Rallye-raid

Retour sur la 42e édition du Paris - Dakar par Thierry Traccan

Né en 1971 à Auxerre, Thierry Traccan est un journaliste et pilote moto français, finisher du Bol d’Or et du Dakar, et rédacteur en chef de Moto Revue. Club 14 a sponsorisé le pilote lors de sa participation au Dakar en 2014.

 

Retour sur pierre… mais aussi sur sable… Et finalement sur terre. Retour sur mon canapé surtout, celui depuis lequel, tous les soirs peu avant minuit, je m’imprègne des images de ce nouveau Dakar.

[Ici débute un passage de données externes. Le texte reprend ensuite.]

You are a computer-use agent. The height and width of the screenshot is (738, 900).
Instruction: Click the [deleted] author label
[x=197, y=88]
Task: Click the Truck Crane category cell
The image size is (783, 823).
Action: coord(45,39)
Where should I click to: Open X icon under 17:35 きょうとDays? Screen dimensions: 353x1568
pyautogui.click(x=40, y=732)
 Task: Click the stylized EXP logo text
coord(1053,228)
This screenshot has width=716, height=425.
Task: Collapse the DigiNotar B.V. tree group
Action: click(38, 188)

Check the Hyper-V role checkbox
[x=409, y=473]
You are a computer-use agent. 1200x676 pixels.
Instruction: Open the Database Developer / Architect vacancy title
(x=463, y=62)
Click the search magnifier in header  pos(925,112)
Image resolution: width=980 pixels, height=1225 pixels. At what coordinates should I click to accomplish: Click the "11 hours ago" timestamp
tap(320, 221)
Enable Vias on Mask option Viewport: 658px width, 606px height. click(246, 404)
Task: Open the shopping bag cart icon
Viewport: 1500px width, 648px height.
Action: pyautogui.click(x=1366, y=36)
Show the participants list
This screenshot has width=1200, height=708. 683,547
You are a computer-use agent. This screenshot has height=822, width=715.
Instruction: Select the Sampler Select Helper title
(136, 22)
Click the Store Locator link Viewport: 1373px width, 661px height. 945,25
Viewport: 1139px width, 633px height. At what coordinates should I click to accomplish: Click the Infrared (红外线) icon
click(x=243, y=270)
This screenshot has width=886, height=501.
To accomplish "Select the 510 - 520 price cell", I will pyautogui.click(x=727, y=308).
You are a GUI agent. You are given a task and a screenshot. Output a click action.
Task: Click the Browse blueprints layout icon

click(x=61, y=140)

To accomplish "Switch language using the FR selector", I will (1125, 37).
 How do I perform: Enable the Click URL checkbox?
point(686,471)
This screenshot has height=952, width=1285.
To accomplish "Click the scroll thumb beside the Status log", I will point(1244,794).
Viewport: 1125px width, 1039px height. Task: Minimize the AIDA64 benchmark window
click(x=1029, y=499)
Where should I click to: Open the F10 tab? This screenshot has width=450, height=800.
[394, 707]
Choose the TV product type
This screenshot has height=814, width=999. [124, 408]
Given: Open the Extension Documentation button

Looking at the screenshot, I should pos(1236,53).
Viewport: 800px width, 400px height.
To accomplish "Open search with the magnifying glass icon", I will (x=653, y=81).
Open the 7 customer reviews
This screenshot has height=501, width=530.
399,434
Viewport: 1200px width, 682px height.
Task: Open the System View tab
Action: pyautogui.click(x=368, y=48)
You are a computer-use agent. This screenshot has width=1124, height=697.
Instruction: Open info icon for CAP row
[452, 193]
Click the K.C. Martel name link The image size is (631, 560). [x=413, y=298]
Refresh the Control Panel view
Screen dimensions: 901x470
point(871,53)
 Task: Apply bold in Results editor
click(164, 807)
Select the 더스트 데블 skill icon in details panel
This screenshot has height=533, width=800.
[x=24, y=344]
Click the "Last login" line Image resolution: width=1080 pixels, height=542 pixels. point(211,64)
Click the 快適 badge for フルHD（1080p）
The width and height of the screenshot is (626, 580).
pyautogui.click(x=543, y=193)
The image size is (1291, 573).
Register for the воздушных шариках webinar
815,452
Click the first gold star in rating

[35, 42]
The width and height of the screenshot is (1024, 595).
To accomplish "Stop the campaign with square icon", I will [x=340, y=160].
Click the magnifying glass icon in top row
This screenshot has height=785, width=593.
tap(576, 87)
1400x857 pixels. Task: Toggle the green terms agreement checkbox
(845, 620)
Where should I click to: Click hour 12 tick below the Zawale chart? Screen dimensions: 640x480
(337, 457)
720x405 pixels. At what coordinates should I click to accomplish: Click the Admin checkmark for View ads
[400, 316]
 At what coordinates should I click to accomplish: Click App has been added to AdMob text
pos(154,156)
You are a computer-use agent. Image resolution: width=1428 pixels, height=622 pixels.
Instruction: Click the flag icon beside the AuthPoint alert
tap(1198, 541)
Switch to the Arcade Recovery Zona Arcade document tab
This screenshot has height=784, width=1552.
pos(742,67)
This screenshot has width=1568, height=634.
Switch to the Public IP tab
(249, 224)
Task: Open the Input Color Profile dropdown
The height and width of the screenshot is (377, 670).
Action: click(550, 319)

Après l’Afrique, après l’Amérique du Sud, c’est depuis le Moyen Orient et en Arabie Saoudite que le plus grand rallye-raid du monde continue d’écrire son histoire.

Une histoire qui n’a certes plus rien à voir avec celle gravée par ces pionniers qui sculptèrent l’épreuve au plus juste durant l’avant dernière décennie du 20ème siècle, mais qui continue de marquer les nouveaux entrants, comme il l’aura fait à chaque fois pour des générations de participants. D’où que l’on vienne et où qu’il se passe, le Dakar reste une immense machine à émotion.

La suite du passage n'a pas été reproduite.